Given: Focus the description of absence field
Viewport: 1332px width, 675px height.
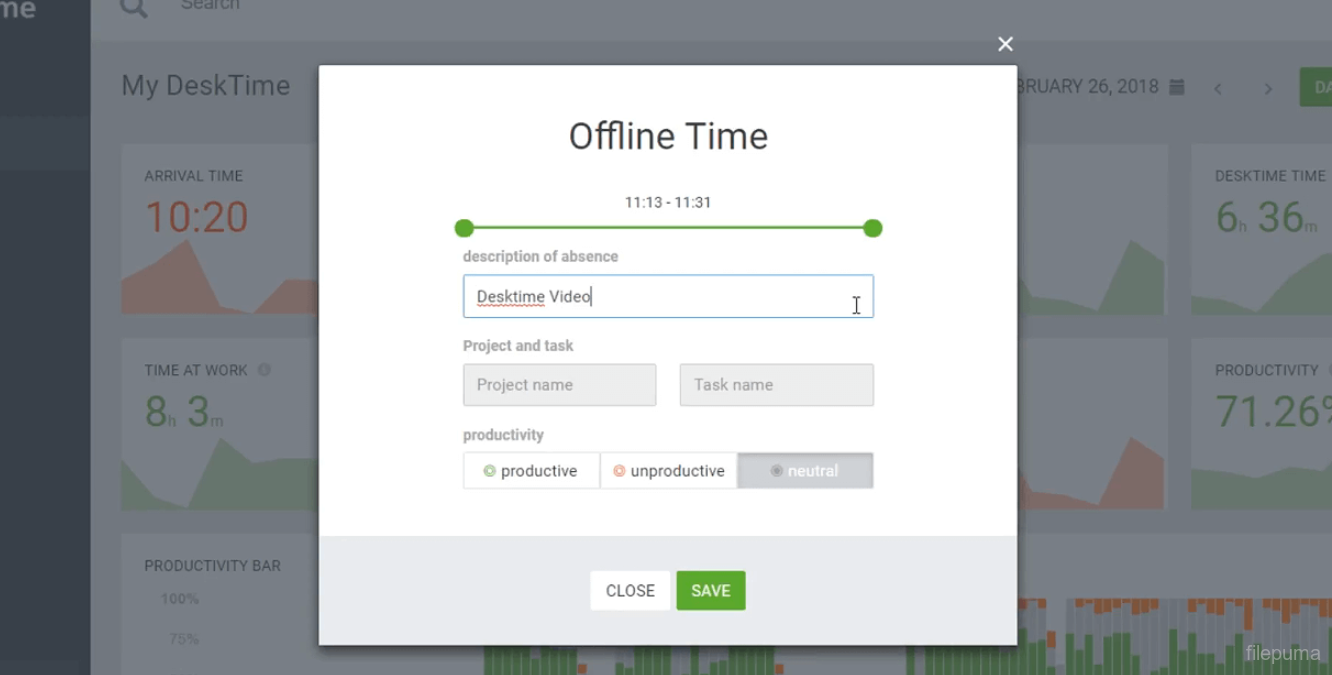Looking at the screenshot, I should pos(668,297).
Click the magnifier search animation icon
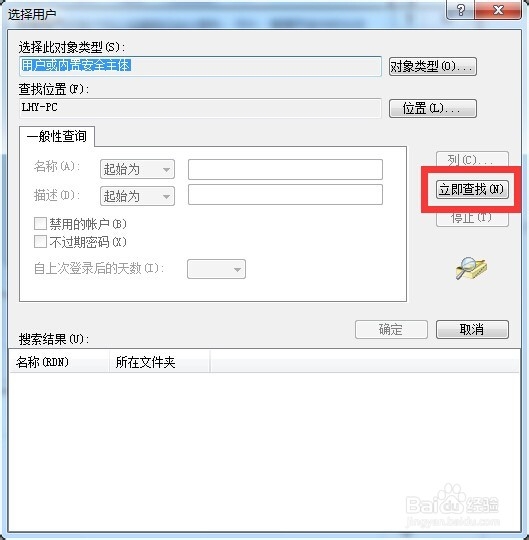The width and height of the screenshot is (529, 540). [471, 268]
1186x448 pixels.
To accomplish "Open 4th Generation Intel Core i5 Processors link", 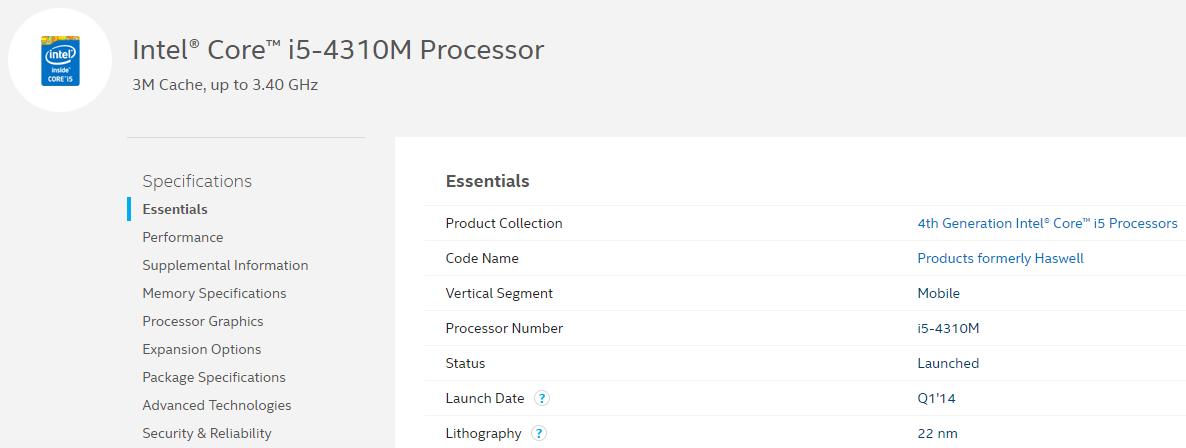I will [1047, 223].
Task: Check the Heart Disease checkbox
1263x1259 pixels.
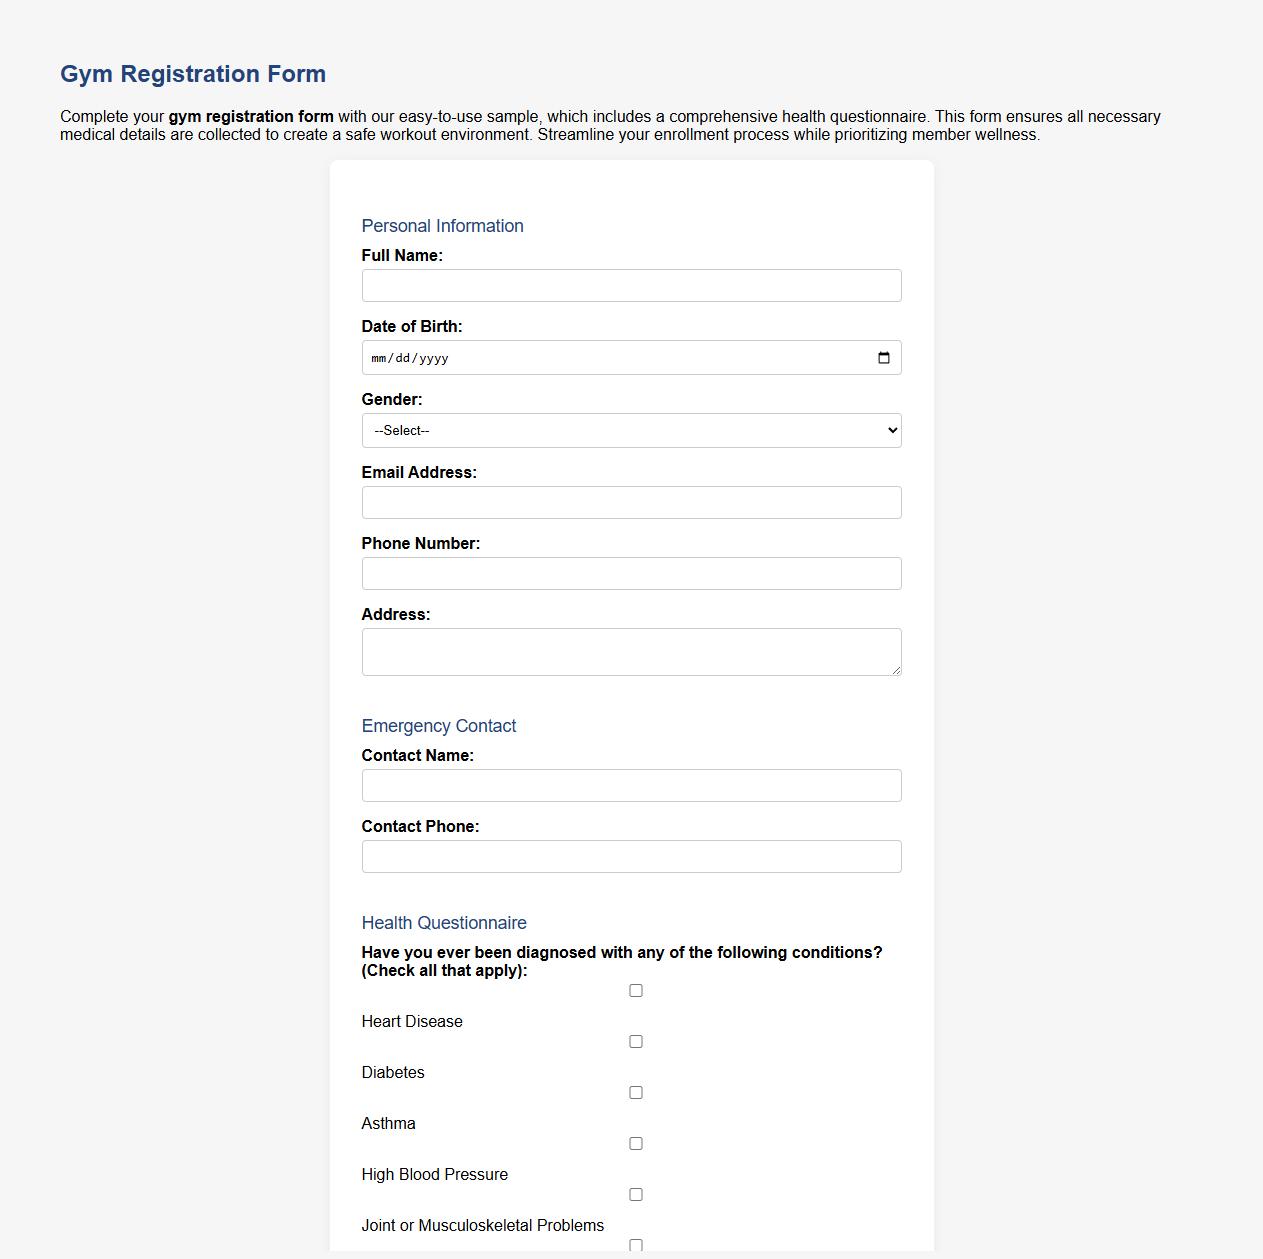Action: tap(635, 990)
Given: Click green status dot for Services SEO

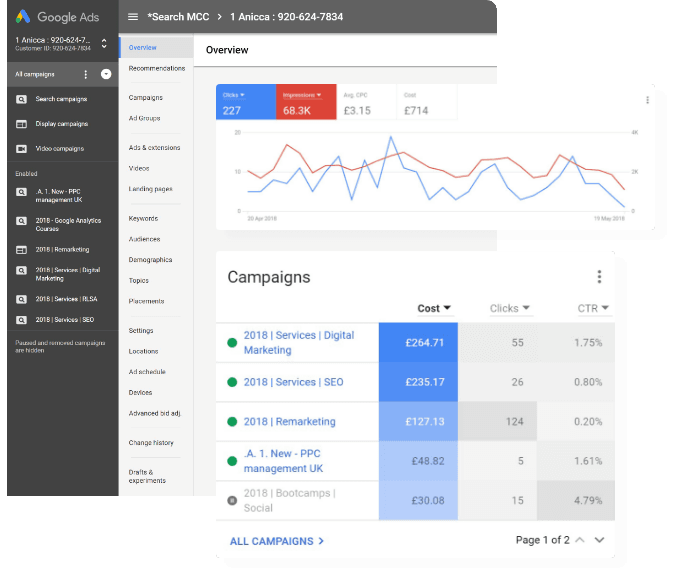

===

# [TASK ITEM]
Show the lines of the listing above with "Given".

# [ANSWER BOX]
Given: Focus the description of absence field
Given: Click green status dot for Services SEO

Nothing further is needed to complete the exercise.